Collected data
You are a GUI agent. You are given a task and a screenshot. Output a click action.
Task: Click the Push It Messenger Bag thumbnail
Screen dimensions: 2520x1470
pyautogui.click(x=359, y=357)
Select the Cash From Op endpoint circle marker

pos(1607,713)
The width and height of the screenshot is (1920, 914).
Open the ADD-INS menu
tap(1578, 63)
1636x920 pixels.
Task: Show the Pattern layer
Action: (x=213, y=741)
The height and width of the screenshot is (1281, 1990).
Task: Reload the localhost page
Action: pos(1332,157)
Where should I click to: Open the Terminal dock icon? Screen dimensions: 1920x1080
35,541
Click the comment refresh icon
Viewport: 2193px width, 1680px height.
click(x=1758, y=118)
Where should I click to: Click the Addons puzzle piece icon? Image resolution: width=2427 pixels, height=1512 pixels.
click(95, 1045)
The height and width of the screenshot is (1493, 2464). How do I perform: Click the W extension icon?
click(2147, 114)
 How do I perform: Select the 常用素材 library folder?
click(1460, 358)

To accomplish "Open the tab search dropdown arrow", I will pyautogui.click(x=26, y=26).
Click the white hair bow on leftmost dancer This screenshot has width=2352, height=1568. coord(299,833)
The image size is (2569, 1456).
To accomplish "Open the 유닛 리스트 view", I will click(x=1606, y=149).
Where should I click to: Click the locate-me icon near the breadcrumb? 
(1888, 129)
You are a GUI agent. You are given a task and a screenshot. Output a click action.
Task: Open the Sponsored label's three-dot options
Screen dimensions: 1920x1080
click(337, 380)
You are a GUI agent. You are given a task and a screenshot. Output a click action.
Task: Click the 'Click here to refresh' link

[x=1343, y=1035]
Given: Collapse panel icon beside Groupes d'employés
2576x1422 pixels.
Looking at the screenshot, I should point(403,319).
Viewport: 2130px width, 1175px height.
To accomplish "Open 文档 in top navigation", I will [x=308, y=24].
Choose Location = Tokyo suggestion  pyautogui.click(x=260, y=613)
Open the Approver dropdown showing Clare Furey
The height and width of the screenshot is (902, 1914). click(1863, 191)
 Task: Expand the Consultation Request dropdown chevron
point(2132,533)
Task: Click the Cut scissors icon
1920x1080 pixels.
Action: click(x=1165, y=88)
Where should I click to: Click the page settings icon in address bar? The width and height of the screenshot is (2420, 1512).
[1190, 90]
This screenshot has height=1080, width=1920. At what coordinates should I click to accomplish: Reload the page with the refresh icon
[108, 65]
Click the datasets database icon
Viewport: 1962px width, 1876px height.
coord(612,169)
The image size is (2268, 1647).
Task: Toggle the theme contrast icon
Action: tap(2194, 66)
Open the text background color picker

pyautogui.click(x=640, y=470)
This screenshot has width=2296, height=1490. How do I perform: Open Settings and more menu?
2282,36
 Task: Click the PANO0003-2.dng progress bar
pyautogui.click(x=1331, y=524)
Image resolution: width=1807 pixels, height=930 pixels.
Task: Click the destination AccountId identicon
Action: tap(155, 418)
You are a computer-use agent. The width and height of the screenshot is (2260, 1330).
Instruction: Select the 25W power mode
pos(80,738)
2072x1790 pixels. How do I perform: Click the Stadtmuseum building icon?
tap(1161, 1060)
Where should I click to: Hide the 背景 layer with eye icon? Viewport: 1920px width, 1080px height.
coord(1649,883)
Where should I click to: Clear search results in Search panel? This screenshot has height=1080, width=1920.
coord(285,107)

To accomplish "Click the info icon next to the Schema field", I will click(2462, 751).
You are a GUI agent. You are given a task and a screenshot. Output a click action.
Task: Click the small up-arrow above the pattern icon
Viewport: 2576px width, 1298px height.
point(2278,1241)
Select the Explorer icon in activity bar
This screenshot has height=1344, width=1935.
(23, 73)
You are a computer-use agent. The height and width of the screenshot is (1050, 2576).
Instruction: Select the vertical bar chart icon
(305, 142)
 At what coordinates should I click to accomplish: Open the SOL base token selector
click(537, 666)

*What you are asked to do*:
Using the records above, copy exactly the lines from the one containing "You are a computer-use agent. The height" through the last, inclusive, and nothing else.

*Response to this exercise*:
You are a computer-use agent. The height and width of the screenshot is (1050, 2576).
Instruction: Select the vertical bar chart icon
(305, 142)
 At what coordinates should I click to accomplish: Open the SOL base token selector
click(537, 666)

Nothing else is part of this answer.